**To do**: Please copy each line below that contains the string "resolution".

Pixel coordinate grounding data
☆ ☆ ☆ ☆
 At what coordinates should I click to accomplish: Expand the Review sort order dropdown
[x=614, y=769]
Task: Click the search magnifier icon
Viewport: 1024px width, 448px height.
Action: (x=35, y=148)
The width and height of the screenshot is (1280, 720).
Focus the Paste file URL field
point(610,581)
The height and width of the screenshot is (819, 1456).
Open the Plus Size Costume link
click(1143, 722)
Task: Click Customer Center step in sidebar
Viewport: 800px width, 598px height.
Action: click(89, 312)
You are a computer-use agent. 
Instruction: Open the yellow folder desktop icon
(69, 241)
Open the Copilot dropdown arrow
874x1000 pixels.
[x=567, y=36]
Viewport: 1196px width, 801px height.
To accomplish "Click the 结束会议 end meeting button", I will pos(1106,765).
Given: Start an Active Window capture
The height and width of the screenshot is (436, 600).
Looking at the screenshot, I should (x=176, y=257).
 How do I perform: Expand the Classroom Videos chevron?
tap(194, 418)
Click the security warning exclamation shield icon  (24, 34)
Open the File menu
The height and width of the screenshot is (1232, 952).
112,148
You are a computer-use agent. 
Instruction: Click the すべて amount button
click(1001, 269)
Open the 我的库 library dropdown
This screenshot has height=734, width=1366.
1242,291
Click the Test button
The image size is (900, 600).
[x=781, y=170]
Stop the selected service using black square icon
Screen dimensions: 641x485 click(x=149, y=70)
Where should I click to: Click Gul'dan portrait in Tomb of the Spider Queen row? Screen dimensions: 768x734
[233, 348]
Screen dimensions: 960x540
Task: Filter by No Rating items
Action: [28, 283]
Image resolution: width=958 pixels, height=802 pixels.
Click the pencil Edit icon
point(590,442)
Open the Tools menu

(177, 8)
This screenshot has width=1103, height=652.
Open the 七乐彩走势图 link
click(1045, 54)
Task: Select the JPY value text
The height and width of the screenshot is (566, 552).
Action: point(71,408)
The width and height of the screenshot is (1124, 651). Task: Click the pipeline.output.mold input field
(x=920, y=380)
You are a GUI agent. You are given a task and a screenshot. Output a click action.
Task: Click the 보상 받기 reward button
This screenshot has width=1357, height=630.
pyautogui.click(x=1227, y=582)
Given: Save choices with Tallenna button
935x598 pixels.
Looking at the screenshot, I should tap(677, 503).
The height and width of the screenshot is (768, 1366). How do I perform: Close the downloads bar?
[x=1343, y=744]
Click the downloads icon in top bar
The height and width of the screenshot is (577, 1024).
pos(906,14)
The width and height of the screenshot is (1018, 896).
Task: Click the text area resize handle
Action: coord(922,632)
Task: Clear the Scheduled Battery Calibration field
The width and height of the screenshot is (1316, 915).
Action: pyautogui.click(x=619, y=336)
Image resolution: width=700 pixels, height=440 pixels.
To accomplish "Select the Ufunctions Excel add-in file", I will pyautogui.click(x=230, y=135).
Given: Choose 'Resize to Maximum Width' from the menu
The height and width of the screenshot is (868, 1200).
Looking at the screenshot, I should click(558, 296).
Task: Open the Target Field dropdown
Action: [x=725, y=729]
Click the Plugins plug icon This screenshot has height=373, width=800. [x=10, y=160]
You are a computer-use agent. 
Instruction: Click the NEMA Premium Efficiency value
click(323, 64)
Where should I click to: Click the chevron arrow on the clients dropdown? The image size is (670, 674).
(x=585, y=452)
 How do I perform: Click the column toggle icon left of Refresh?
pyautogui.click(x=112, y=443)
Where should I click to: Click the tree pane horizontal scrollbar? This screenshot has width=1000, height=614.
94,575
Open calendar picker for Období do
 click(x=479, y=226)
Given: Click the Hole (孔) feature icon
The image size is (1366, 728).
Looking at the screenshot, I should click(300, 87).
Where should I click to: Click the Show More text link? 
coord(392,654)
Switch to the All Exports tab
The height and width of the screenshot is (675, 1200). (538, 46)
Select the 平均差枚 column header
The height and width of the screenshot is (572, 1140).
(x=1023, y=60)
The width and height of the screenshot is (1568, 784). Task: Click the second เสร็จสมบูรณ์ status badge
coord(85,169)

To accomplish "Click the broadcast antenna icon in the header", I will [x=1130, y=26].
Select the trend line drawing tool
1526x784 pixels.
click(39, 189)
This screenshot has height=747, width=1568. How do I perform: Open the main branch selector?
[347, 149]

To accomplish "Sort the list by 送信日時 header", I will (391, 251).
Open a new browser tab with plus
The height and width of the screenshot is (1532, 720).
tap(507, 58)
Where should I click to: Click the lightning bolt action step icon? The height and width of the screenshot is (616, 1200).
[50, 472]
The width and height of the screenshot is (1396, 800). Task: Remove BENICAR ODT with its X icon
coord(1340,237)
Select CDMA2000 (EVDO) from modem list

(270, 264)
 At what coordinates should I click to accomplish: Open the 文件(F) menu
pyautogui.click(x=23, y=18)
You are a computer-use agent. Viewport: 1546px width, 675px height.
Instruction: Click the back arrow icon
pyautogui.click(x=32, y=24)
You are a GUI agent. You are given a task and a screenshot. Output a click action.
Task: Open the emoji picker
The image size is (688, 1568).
☆ ☆ ☆ ☆
**Problem solution**:
Image resolution: width=958 pixels, height=802 pixels.
Image resolution: width=700 pixels, height=440 pixels.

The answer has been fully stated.